No que diz respeito aos depoimentos testemunhais os mesmos foram apreciados segundo as regras da experiência comum, os critérios da lógica e os juízos de probabilidade e razoabilidade. No seu confronto teve-se em consideração demais provas, tendo-se procedido à seleção fundamentada do que se considerou verdadeiro e credível do que é incoerente e desprezível ou deixou dúvidas. Nos seus depoimentos as testemunhas mereceram a total credibilidade do Tribunal, por terem deposto de modo imparcial e credível, demonstrando ter conhecimento direto e pessoal da factualidade sobre a qual depunham.

A fixação da matéria fáctica dada como não provada resultou da ausência de mobilização probatória credível, que permitisse ao Tribunal aferir da veracidade dos factos, após a análise dos documentos juntos e da prova testemunhal produzida.

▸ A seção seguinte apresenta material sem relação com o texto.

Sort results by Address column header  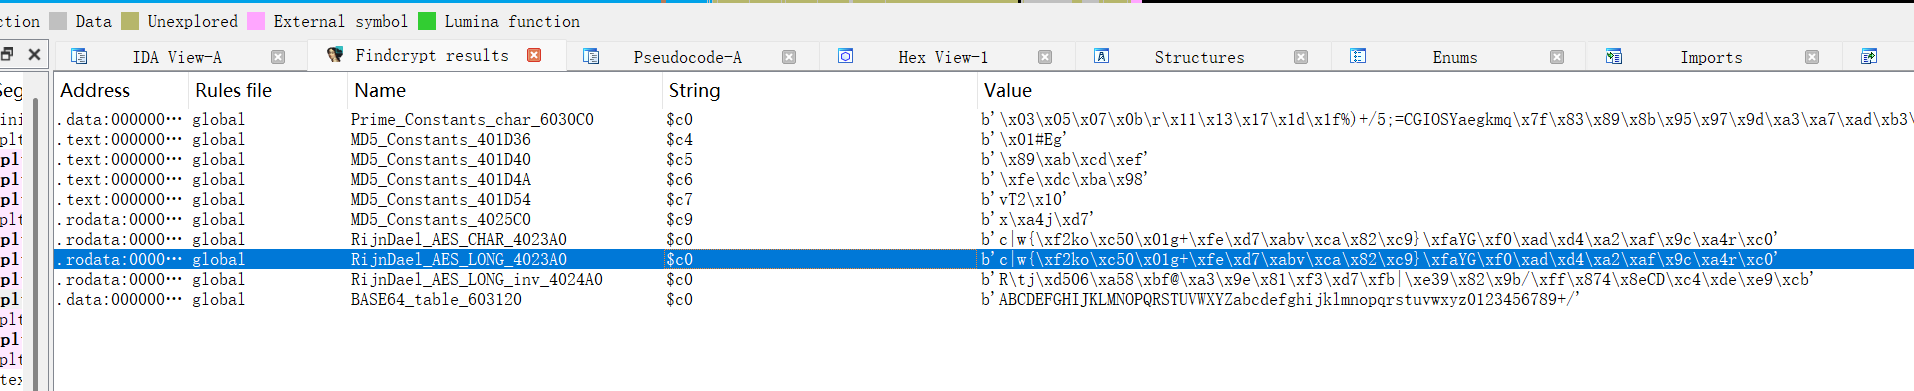pyautogui.click(x=95, y=90)
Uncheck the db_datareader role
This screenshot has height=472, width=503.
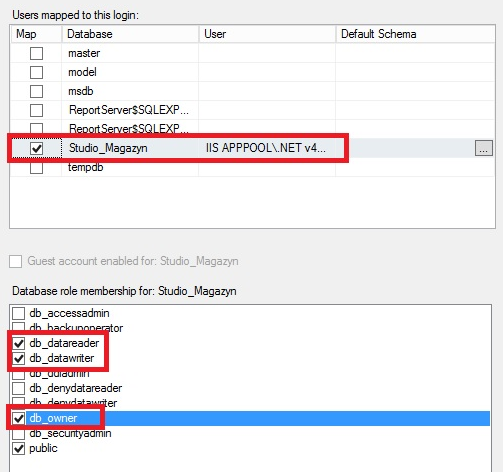19,343
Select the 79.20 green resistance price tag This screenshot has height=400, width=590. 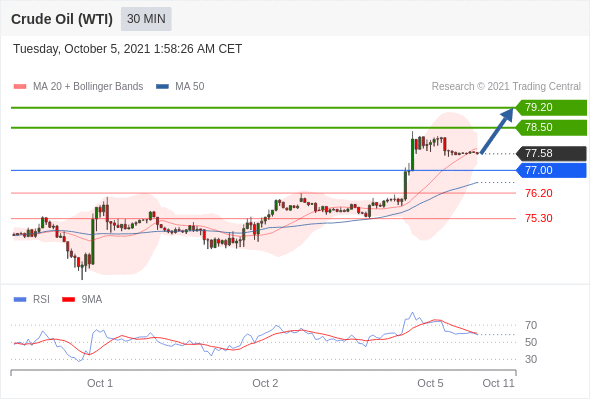551,108
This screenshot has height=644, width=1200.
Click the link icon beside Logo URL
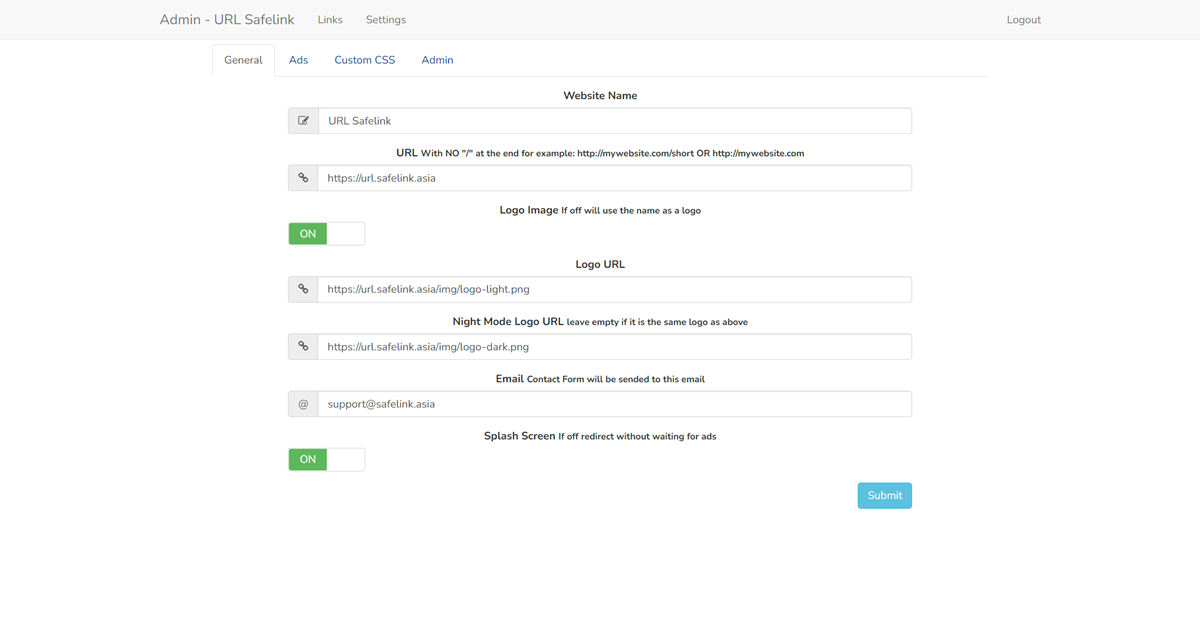[303, 289]
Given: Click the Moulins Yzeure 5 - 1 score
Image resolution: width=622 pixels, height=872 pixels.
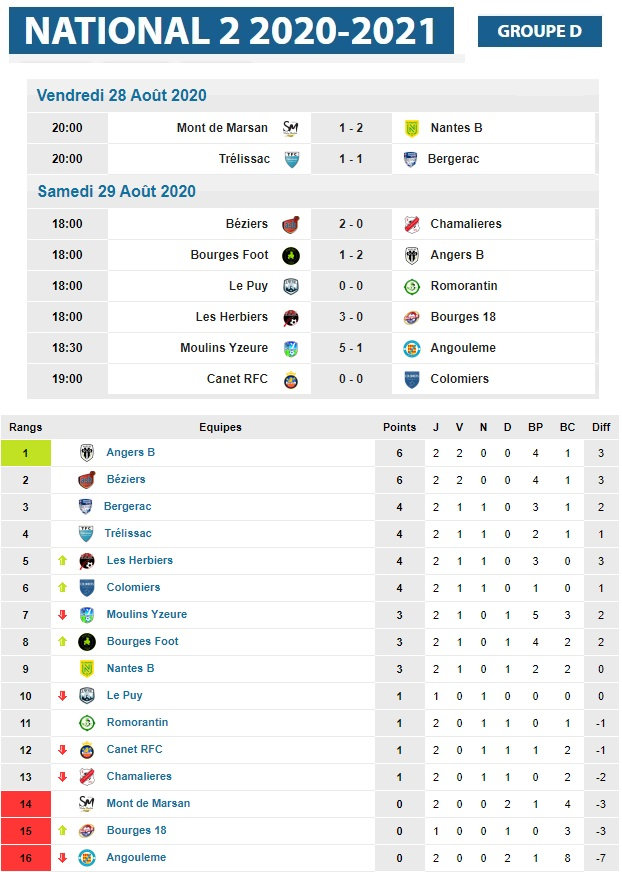Looking at the screenshot, I should (x=350, y=348).
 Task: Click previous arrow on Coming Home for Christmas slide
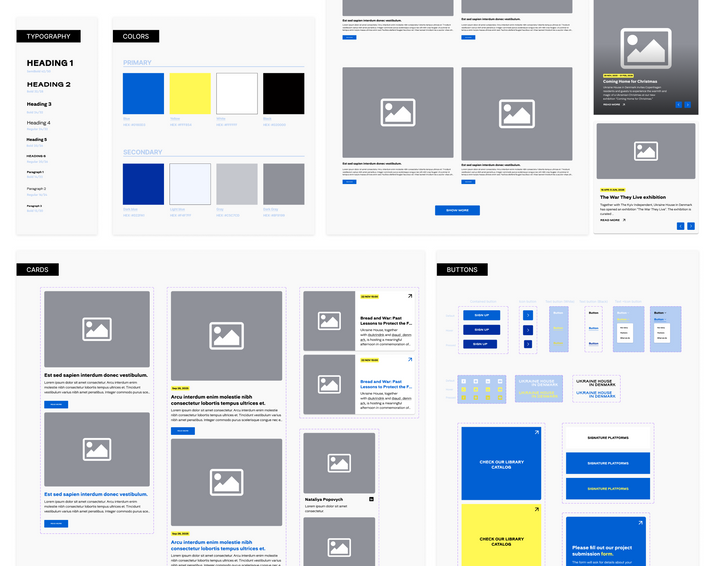pyautogui.click(x=678, y=105)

Por outro lado, e centrando-nos nos arts. 487º e segs. CPC, aplicáveis por remissão do art. 63º da Lei n.º 78/2001, de 13 de julho (LJP), é ponto assente que o réu (in casu os Demandados) se defende por impugnação quando contradiz os factos articulados pelo autor (Demandantes) no requerimento inicial ou quando afirma que esses mesmos factos não podem produzir o efeito jurídico pretendido pelo Demandante e por excepção quando alega factos que obstam à apreciação do mérito da acção ou que servindo de causa impeditiva, modificativa ou extintiva do direito invocado pelo autos, determinam a improcedência total ou parcial do pedido.
Acrescenta ainda o art. 490º n.º 2 CPC que se consideram admitidos por acordo todos os factos que não forem impugnados.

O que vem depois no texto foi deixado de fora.